Randox, the Antrim-headquartered healthcare diagnostics group, had a record turnover last year of £100 million (€114 million). But the group, founded by Dr Peter Fitzgerald in 1982, saw pretax profits drop to £12.3 million (€13.9 million) from £17.9 million (€20.3 million) the previous year.
The majority of the group's turnover is derived from its subsidiary, Randox Laboratories, which also reported a jump in annual turnover last year to more than £81.5 million, although its pretax profits dropped by half from £18.3 million in 2016 to £9.6 million last year.
Randox develops, manufactures and sells diagnostic healthcare products in 145 countries worldwide.
It is the UK's largest diagnostics company, employing more than 1,400 people across four key manufacturing and R&D facilities in Antrim, Dungloe in Donegal, Bangalore in India and in the Greater Washington DC area in the United States.
Development expenditure
The group has a strong track record of investing in R&D and last year committed a further £10.8 million to development expenditure.
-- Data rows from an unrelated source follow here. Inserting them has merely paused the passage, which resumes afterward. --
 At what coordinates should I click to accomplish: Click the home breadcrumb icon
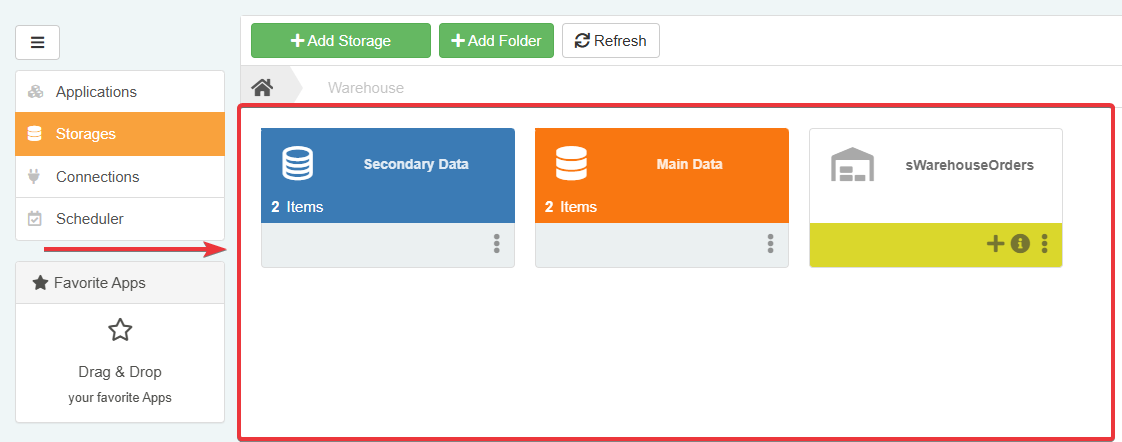point(263,88)
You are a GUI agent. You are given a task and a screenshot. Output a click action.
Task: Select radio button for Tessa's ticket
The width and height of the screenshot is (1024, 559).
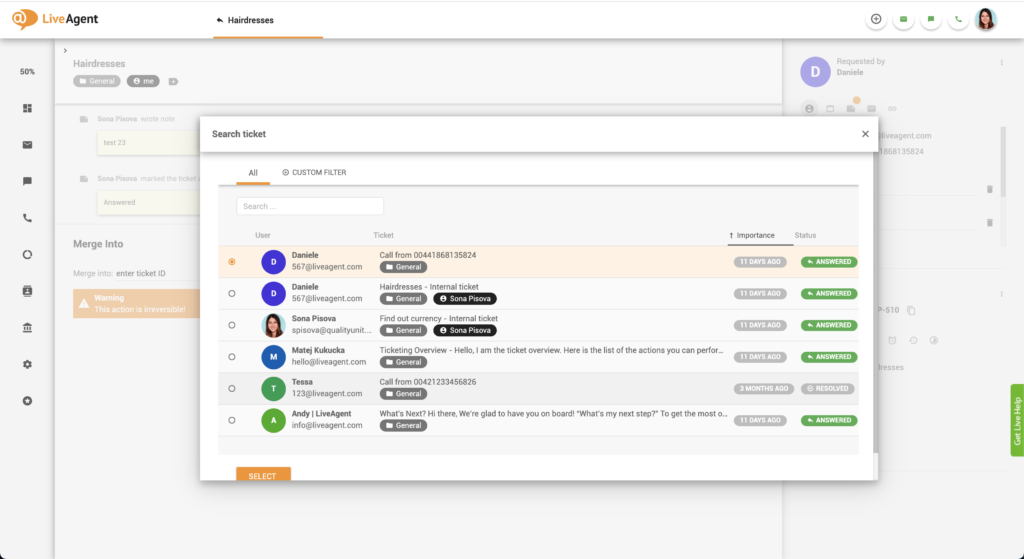pyautogui.click(x=232, y=388)
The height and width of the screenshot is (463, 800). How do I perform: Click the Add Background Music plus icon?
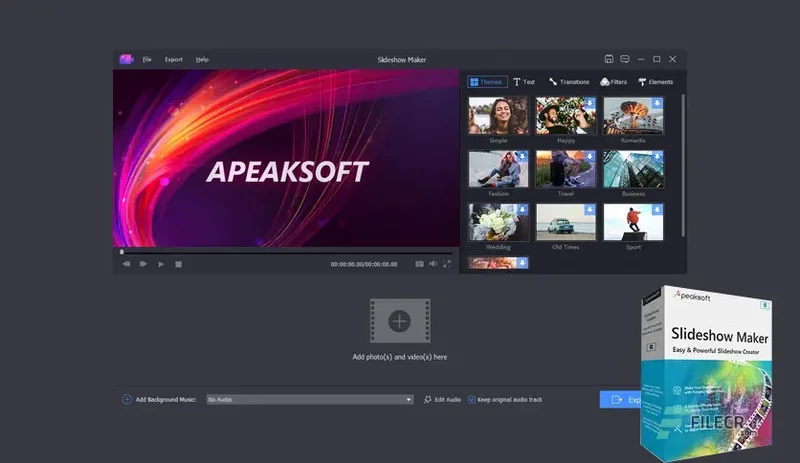pyautogui.click(x=127, y=399)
Randox Laboratories currently employs 300 research scientists and spends 16 per cent of its annual turnover on R&D projects.
The company estimates that about 100,000 laboratories are currently using some of its products every day and it believes this gives it scope “for greater penetration” of its customer base.
In their strategic report for 2016, the directors of Randox Laboratories note that its proprietary biochip array technology – which allows multiple diagnostics tests to be carried out simultaneously – is a “unique innovation”.
“Our wide customer base provides the capability to offset, geopolitical challenges in one market with increased sales and marketing application elsewhere. We are also focused on those markets with the greatest growth potential and note the prediction that the Asia-Pacific region will have 3.2 billion people defined as economically middle class by 2030,” they state.
The latest accounts show that by the end of 2016 the Randox group had net assets of £73.9 million.